Industrial Relations

Part of the debate – in the House of Commons am 12:00 am ar 4 Rhagfyr 1973.

Danfonwch hysbysiad imi am ddadleuon fel hyn

Photo of Mr Stan Orme Mr Stan Orme , Salford West 12:00, 4 Rhagfyr 1973

For damages, as my hon. Friend said. That decision has not yet been resolved. The union was fined £75,000 for trying to organise workers in 1973. Is that the type of justice that we should ask trade unionists to accept? Is that the type of justice that trade unionists will accept?

The National Industrial Relations Court and its actions, particularly flowing from the Heaton's and Con-Mech cases, is creating a separate identity and is beginning to operate its own rules within our legal system. That is very dangerous indeed. We on this side uphold the law. We want the law to be paramount in our society. But that law must not be bent when it suits certain people to bend it. In my opinion, the law has been bent.

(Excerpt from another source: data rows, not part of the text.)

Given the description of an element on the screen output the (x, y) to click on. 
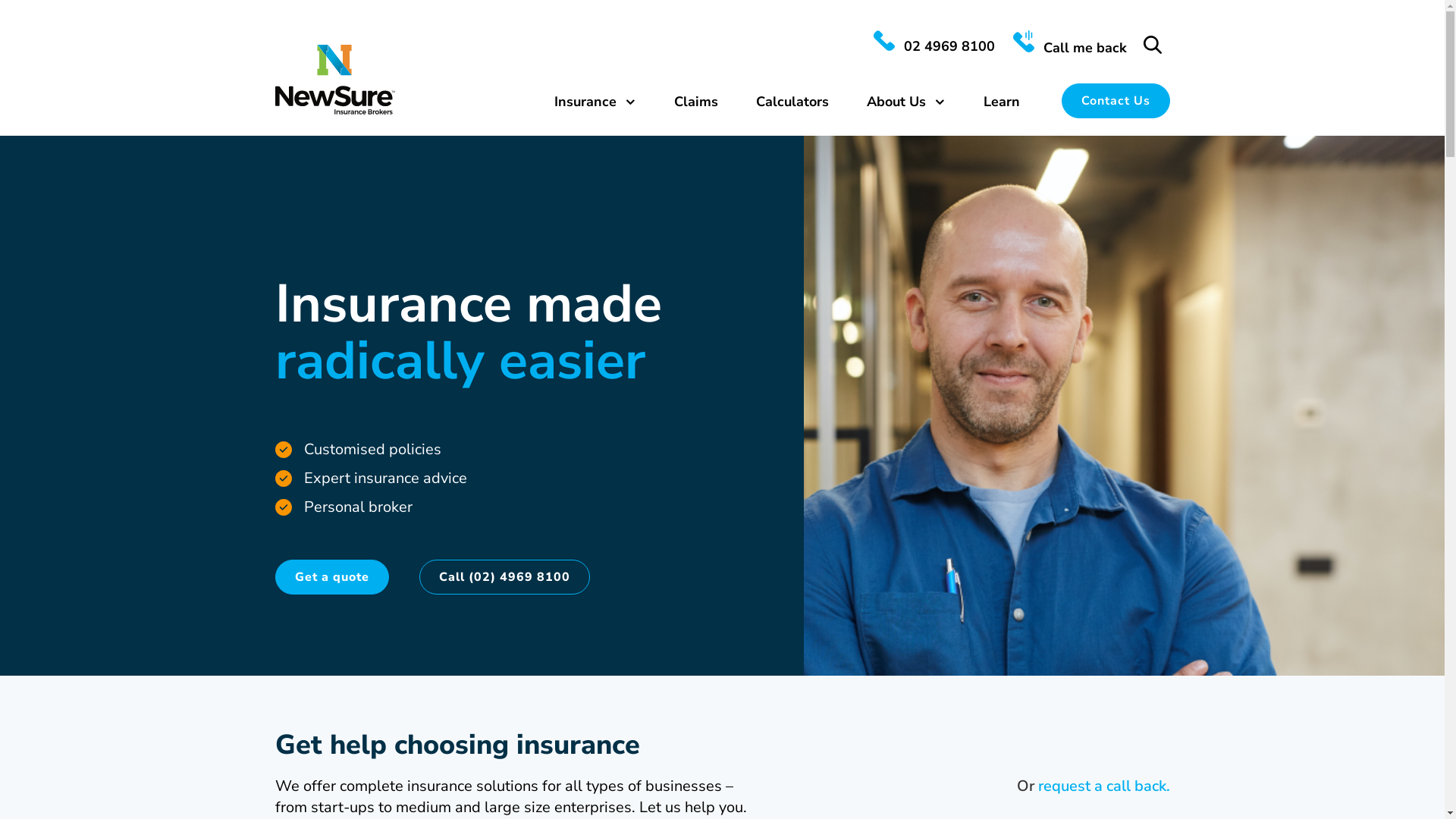
Calculators Element type: text (791, 100)
Call (02) 4969 8100 Element type: text (503, 576)
About Us Element type: text (905, 100)
Learn Element type: text (1000, 100)
02 4969 8100 Element type: text (933, 46)
Call me back Element type: text (1069, 47)
Claims Element type: text (694, 100)
Contact Us Element type: text (1115, 100)
request a call back. Element type: text (1103, 786)
Insurance Element type: text (594, 100)
Get a quote Element type: text (331, 576)
Given the description of an element on the screen output the (x, y) to click on. 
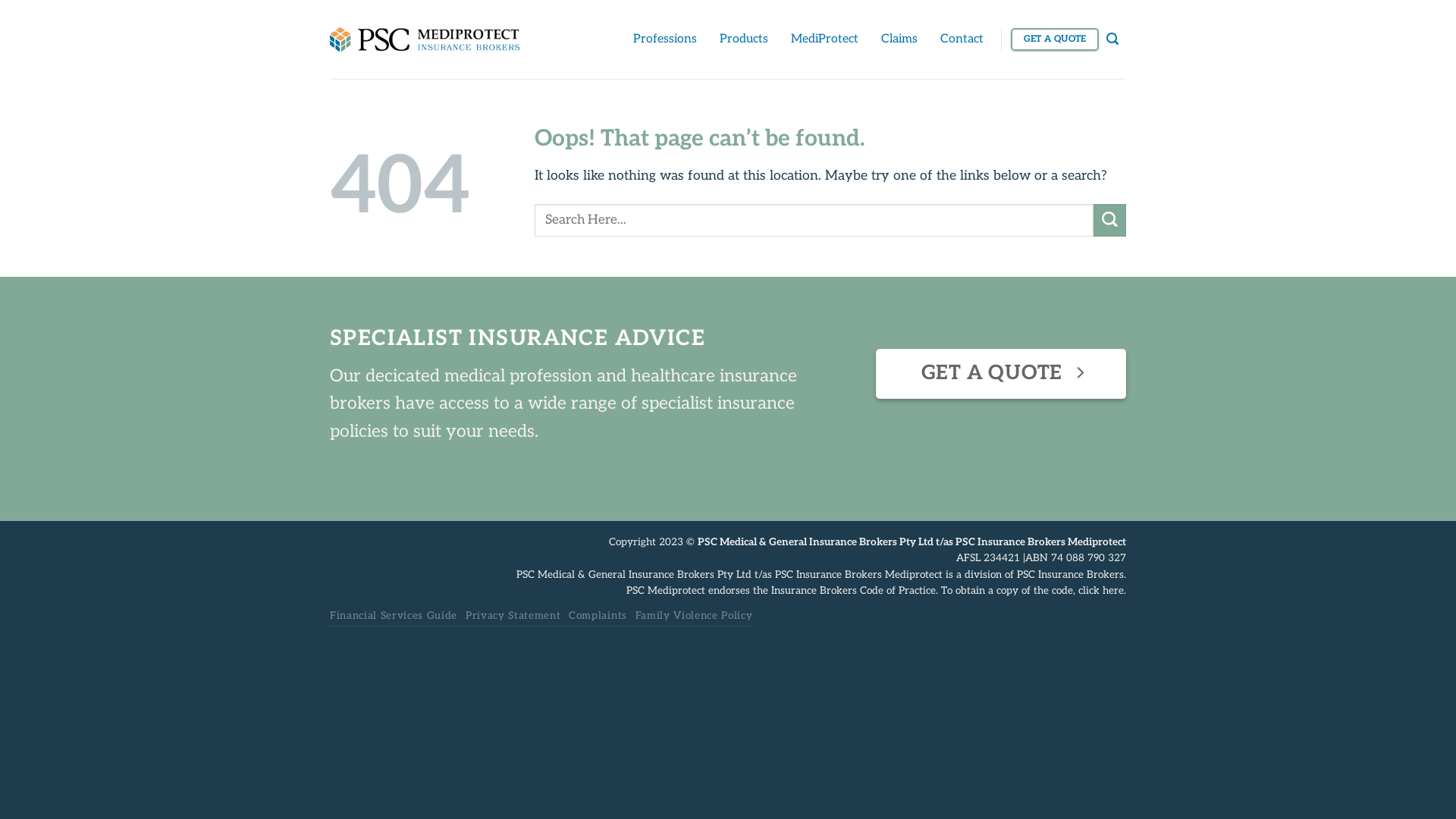
Privacy Statement Element type: text (512, 615)
Products Element type: text (743, 39)
PSC Mediprotect - Medical & Healthcare Insurance Solutions Element type: hover (424, 38)
Complaints Element type: text (597, 615)
MediProtect Element type: text (824, 39)
Family Violence Policy Element type: text (694, 615)
click here Element type: text (1100, 590)
Contact Element type: text (961, 39)
Financial Services Guide Element type: text (393, 615)
GET A QUOTE Element type: text (1054, 39)
Professions Element type: text (664, 39)
GET A QUOTE Element type: text (1000, 373)
Claims Element type: text (899, 39)
Given the description of an element on the screen output the (x, y) to click on. 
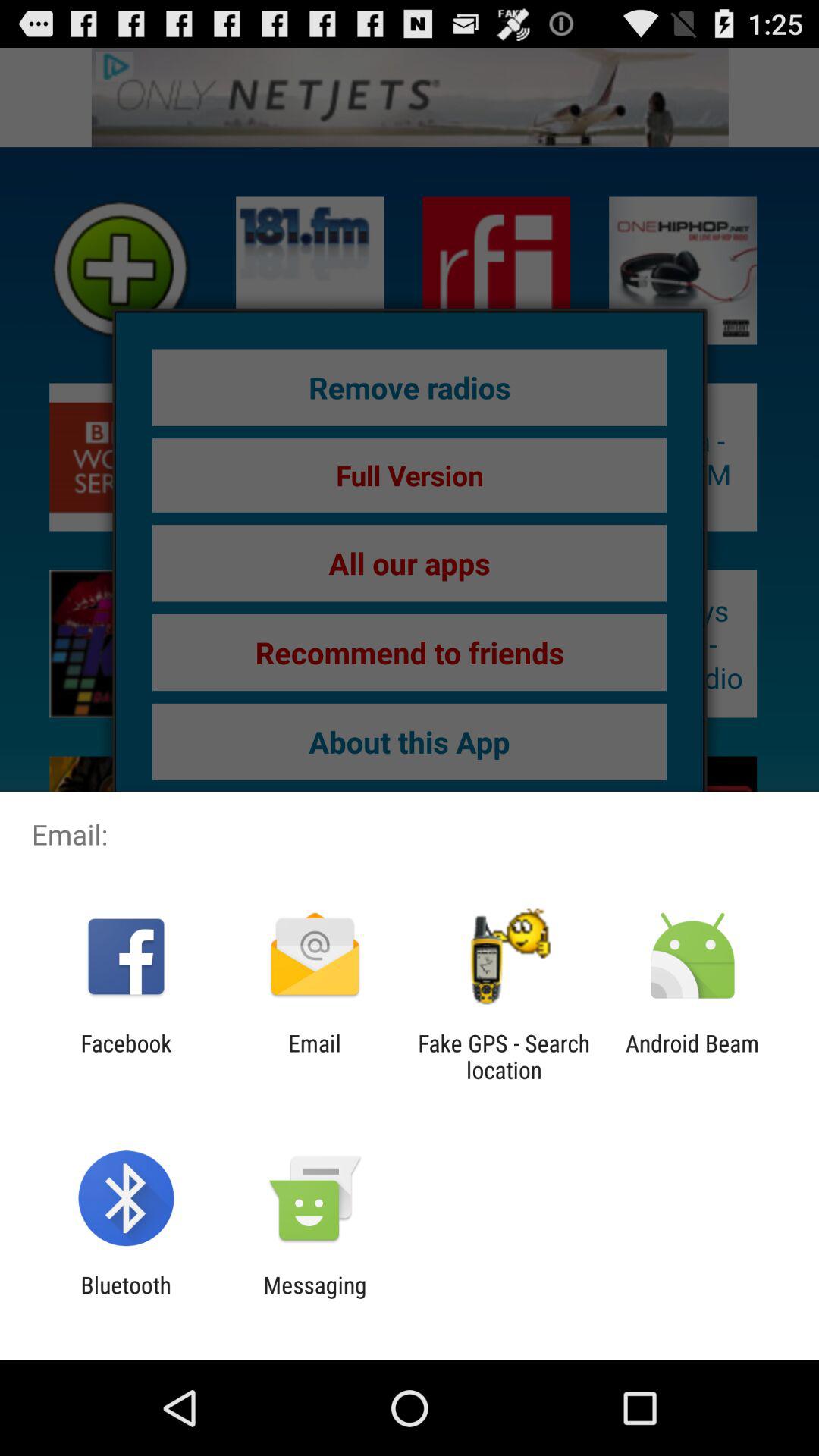
choose the icon next to email app (125, 1056)
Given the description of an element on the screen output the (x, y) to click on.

A great deal has been said about sequestration and where the new rules came from. In the Con-Mech judgment Sir John Donaldson said : The use of these powers"— that is, sequestration— in the High Court almost always occurs in the context of a private dispute between two litigants who hope and intend never to cross each other's paths again.… All this is quite different in the field of industrial relations.… We have therefore considered whether there may not be jurisdiction for the court to issue the writs of its own motion upon being satisfied that the contempt of court is proved.… In our judgment the public interest requires in industrial relations cases such as the present that the court itself take the responsibility for issuing the writs of sequestration to the commissioners and that the complainants shall not be involved. The form of order will reflect this conclusion. That goes for every case coming out of the NIRC. I have talked to lawyers about this issue. They feel that it is a matter of grave concern that the normal law that appertains in the normal High Court is not applicable in this court. In consequence we take the strongest exception to it.

Many odd things have happened in this case. I have with me the correspondence of Clifford-Turner and Company when it arranged to pick up this money. Incidentally, I do not think that anyone will ever have seen so-called British justice act with the speed that it acted in this court. To try to get £10 out of anyone through the High Court would normally take 12 months. This court got £100,000 in a week. We have the curious matter of the clerk at Hebburn in telephone conversations—this was not done by letter—talking as follows : It was agreed that a cheque would be available for collection by a representative of the Commissioners on the 18th October, 1973. The cheque would be dated the 22nd October. The company said : We asked that the cheque be dated earlier than 22nd October, 1973 and in the event it was dated the 19th October. It was duly collected at approximately 9.30 a.m. on Thursday, 18th October, 1973 by a representative of the Commissioners. There was no room for manœuvre there. The clerk to the council did not even inform the local authority, his own elected representatives, that he would hand over this money. What about the carrying out of the law in that regard?